_STATED GOAL_
Reproduce the data line for line, starting at the line that contains "Where should I click to: Open the" and stopping after the line that contains "pyautogui.click(x=1364, y=245)". Include both of those lines and change nothing.

_DATA ROWS_
<<<<

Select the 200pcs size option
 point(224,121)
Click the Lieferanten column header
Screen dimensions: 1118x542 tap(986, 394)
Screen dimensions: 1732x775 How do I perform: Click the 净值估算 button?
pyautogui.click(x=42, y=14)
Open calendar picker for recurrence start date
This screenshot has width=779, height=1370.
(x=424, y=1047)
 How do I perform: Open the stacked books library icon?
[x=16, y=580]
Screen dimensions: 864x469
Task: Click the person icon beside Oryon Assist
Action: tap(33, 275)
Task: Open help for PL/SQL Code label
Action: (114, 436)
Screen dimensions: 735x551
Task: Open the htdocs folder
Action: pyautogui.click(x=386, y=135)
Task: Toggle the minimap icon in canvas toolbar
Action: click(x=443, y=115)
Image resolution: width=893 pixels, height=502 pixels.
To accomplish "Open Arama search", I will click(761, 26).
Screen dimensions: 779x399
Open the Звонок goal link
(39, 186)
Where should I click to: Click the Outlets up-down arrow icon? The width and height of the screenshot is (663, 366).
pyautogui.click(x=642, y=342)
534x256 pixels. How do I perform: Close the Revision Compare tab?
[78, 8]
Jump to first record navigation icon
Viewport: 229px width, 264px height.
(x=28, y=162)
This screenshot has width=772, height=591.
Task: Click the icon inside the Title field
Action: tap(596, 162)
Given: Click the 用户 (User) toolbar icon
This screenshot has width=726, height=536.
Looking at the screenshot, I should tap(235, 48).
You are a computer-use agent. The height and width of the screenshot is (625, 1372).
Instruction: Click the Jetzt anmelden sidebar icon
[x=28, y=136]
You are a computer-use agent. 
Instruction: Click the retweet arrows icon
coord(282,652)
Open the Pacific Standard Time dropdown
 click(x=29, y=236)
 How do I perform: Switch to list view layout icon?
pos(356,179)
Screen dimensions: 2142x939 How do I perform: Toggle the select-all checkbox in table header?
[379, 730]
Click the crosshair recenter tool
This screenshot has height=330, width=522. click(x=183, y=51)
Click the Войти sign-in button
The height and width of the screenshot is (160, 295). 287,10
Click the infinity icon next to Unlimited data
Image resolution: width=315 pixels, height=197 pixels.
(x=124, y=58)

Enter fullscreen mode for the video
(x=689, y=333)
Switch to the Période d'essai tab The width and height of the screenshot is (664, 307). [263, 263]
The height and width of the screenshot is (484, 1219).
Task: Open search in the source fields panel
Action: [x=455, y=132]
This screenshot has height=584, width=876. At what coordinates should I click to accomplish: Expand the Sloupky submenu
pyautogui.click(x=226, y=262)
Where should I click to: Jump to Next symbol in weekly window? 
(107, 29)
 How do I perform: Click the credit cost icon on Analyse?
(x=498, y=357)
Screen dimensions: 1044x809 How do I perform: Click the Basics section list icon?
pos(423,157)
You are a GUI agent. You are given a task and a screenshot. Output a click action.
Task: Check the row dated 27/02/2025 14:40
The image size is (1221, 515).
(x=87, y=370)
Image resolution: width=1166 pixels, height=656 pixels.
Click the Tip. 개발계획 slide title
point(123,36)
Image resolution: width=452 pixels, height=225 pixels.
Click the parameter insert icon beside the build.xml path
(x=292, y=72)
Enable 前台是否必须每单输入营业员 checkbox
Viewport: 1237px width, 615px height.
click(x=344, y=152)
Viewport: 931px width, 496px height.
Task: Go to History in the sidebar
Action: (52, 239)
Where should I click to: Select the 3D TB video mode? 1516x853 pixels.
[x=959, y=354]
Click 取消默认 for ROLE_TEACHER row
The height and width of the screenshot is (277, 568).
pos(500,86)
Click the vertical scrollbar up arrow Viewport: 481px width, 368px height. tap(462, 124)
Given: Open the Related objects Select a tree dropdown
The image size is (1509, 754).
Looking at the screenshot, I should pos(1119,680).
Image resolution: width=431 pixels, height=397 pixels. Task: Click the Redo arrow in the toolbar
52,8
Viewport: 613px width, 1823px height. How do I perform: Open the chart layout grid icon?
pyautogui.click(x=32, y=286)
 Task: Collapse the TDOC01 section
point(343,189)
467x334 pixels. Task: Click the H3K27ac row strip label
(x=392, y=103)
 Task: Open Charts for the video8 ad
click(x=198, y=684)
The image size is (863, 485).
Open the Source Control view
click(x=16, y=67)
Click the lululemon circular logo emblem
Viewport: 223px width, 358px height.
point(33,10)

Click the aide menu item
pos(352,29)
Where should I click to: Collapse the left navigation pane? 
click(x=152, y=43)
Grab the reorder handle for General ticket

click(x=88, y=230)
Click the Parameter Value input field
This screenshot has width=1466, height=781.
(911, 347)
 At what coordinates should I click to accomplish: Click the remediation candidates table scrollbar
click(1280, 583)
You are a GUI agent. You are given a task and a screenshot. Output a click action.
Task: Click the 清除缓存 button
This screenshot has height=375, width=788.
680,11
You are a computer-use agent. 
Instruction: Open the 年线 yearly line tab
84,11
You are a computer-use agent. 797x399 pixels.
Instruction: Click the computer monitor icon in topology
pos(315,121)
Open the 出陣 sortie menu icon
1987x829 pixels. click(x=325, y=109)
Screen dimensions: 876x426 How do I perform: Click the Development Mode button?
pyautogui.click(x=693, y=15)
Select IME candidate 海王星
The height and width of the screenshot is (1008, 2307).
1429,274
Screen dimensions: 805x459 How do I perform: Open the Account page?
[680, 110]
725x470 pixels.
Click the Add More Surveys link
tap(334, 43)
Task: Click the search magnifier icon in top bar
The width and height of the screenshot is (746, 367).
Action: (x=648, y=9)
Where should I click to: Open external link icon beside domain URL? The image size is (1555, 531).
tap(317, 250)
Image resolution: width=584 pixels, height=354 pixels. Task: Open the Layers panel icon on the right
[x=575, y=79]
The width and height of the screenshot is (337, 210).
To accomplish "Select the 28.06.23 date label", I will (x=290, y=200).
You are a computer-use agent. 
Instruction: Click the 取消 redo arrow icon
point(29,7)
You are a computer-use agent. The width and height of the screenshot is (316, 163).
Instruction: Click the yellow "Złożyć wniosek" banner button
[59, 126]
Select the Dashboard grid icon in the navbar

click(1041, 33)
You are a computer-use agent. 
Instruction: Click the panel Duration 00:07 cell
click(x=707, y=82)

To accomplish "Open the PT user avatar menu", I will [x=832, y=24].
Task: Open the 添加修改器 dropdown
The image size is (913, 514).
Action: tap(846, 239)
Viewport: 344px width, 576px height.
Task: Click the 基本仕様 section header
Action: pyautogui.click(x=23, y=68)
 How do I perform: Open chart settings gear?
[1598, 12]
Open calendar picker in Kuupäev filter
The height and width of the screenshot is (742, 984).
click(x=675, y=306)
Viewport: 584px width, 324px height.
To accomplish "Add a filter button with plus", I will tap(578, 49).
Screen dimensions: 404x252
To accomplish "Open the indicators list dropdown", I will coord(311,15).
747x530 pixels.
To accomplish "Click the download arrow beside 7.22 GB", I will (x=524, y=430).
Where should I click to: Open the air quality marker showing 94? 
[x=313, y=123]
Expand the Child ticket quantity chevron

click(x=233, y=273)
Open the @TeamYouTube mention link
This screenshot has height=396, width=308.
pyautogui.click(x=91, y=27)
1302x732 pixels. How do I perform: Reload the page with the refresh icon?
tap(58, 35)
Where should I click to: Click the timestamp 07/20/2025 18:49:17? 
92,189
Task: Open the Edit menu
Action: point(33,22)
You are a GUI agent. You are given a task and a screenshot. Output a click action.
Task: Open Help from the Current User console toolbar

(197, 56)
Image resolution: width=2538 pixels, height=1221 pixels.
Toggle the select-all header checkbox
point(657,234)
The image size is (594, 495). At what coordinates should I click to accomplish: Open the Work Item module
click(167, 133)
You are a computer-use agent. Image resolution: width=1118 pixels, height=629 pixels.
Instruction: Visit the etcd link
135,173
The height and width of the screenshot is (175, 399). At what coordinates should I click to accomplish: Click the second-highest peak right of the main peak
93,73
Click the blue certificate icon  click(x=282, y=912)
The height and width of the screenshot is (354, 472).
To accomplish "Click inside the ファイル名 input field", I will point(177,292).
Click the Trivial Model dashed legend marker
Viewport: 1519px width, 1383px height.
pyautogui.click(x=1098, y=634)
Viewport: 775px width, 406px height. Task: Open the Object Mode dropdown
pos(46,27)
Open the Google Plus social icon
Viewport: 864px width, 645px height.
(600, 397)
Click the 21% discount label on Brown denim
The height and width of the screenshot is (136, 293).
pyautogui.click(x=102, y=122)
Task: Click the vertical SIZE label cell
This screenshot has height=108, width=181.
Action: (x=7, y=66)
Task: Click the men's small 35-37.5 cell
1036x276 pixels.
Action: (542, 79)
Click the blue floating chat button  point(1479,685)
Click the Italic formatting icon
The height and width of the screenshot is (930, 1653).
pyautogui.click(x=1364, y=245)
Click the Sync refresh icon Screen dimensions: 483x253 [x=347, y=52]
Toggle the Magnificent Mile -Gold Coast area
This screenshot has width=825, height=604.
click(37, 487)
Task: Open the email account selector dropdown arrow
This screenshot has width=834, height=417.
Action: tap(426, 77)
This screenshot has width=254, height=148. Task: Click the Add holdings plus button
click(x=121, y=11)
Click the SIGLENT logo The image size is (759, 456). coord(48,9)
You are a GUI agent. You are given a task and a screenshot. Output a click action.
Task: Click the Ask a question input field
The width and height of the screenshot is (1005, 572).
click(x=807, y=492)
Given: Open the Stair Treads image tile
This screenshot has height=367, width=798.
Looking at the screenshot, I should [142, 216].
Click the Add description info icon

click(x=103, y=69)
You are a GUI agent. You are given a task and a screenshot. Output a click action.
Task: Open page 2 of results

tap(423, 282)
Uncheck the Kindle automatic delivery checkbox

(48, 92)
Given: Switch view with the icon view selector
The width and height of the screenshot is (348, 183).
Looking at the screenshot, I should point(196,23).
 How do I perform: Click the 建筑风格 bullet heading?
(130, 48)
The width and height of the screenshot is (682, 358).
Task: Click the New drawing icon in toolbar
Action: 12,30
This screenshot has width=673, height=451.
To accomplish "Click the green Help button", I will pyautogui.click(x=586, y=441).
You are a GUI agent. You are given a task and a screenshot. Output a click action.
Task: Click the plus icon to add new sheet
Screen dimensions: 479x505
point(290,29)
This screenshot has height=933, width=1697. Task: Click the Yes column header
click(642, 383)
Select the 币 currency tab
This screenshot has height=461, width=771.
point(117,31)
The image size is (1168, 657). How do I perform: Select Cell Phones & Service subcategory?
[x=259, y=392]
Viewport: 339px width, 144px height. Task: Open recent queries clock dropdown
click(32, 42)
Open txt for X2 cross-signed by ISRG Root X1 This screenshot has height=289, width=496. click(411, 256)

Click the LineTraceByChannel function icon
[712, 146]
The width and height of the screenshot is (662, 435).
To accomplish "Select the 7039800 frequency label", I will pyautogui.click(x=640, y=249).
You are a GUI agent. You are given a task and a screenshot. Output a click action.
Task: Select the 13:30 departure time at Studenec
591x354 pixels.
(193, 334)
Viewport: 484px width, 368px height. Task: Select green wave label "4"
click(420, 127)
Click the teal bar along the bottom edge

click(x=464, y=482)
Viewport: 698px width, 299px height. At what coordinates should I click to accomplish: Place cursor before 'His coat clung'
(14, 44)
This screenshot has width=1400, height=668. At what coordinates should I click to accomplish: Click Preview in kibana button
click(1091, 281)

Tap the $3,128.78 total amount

>>>>

_EXERCISE RESULT_
Where should I click to: Open the air quality marker showing 94? 
[x=313, y=123]
Expand the Child ticket quantity chevron

click(x=233, y=273)
Open the @TeamYouTube mention link
This screenshot has height=396, width=308.
pyautogui.click(x=91, y=27)
1302x732 pixels. How do I perform: Reload the page with the refresh icon?
tap(58, 35)
Where should I click to: Click the timestamp 07/20/2025 18:49:17? 
92,189
Task: Open the Edit menu
Action: point(33,22)
You are a GUI agent. You are given a task and a screenshot. Output a click action.
Task: Open Help from the Current User console toolbar

(197, 56)
Image resolution: width=2538 pixels, height=1221 pixels.
Toggle the select-all header checkbox
point(657,234)
The image size is (594, 495). At what coordinates should I click to accomplish: Open the Work Item module
click(167, 133)
You are a computer-use agent. Image resolution: width=1118 pixels, height=629 pixels.
Instruction: Visit the etcd link
135,173
The height and width of the screenshot is (175, 399). At what coordinates should I click to accomplish: Click the second-highest peak right of the main peak
93,73
Click the blue certificate icon  click(x=282, y=912)
The height and width of the screenshot is (354, 472).
To accomplish "Click inside the ファイル名 input field", I will point(177,292).
Click the Trivial Model dashed legend marker
Viewport: 1519px width, 1383px height.
pyautogui.click(x=1098, y=634)
Viewport: 775px width, 406px height. Task: Open the Object Mode dropdown
pos(46,27)
Open the Google Plus social icon
Viewport: 864px width, 645px height.
(600, 397)
Click the 21% discount label on Brown denim
The height and width of the screenshot is (136, 293).
pyautogui.click(x=102, y=122)
Task: Click the vertical SIZE label cell
This screenshot has height=108, width=181.
Action: (x=7, y=66)
Task: Click the men's small 35-37.5 cell
1036x276 pixels.
Action: (542, 79)
Click the blue floating chat button  point(1479,685)
Click the Italic formatting icon
The height and width of the screenshot is (930, 1653).
pyautogui.click(x=1364, y=245)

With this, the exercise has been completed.